ASS: Besser keine präventive Einnahme?
Acetylsalicylsäure (ASS) kommt unter anderem zum Einsatz, um Schmerzen und/oder Fieber zu lindern. Daneben findet das nicht-steroidale Antirheumatikum (NSAR) Anwendung zur Vorbeugung kardiovaskulärer Ereignisse. Doch wie sich zeigt, bleibt dieser gewünschte Effekt mitunter aus. Mehr noch: Die präventive Einnahme von ASS kann mehr schaden als nutzen.

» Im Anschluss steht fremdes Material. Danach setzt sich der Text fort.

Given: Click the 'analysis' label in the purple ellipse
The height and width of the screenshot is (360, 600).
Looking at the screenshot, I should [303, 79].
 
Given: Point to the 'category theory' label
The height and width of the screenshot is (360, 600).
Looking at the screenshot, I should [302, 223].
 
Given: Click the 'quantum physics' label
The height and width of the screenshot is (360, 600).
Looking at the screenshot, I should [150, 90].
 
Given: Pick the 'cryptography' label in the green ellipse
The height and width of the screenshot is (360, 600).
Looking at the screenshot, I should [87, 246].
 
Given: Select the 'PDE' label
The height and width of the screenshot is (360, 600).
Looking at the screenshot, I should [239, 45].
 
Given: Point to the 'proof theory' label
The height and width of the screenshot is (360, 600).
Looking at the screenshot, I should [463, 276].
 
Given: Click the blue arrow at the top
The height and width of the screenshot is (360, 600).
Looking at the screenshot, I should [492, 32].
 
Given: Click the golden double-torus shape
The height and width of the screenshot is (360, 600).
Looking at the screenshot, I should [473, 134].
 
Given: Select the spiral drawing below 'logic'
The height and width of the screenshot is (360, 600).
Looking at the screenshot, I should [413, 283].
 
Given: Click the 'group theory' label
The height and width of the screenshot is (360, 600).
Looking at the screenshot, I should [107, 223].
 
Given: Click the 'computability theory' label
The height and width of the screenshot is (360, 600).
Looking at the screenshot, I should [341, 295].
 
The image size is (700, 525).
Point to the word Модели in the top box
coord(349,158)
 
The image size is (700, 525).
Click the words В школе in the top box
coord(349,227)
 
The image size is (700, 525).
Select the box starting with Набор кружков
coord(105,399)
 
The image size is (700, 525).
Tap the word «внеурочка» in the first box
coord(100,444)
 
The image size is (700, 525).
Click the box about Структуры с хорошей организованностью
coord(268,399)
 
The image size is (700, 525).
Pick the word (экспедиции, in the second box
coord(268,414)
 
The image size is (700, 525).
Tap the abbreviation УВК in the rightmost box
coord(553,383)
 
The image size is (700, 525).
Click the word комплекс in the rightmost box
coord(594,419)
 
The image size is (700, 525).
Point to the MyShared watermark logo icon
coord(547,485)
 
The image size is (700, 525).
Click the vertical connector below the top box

Bereits vor einiger Zeit wurde anhand der Ergebnisse einer großen kontrollierten ASPREE-Studie (ASPirin in Reducing Events in the Elderly) deutlich, dass ASS älteren Patient:innen ohne vorherige Herzerkrankung keine signifikanten Vorteile bietet – sprich: kaum oder nicht vor einem kardiovaskulären Ereignis schützt und somit das Ziel der Primärprophylaxe verfehlt. Dies gilt selbst bei einer Langzeiteinnahme. Im Gegenteil: Durch die Anwendung können sich sogar mehr Nach- als Vorteile ergeben. Stichwort Blutungsrisiko. Das bestätigen nun auch neue Folgedaten für die Zeit nach Therapieende.
ASS hemmt die Cyclooxygenase-1 (COX-1). In der Dosierung zu 100 mg wird das Arzneimittel zur Standardtherapie von instabiler Angina pectoris oder akutem Myokardinfarkt eingesetzt. Außerdem können ASS-Präparate zur Reinfarktprophylaxe oder nach arteriellen gefäßchirurgischen Eingriffen eingesetzt werden (Sekundärprophylaxe). In der niedrigen Dosierung von 75 bis 300 mg hemmt ASS irreversibel die Thrombozytenaggregation. Ursache ist eine Acetylierung der COX und die daraus resultierende Hemmung von Thromboxan-A2 in den Blutzellen. In höheren Dosierungen von 500 mg bis 1.000 mg überwiegt die schmerzstillende Wirkung des Arzneistoffes. Die Tageshöchstdosis von 3.000 mg sollte nicht überschritten werden.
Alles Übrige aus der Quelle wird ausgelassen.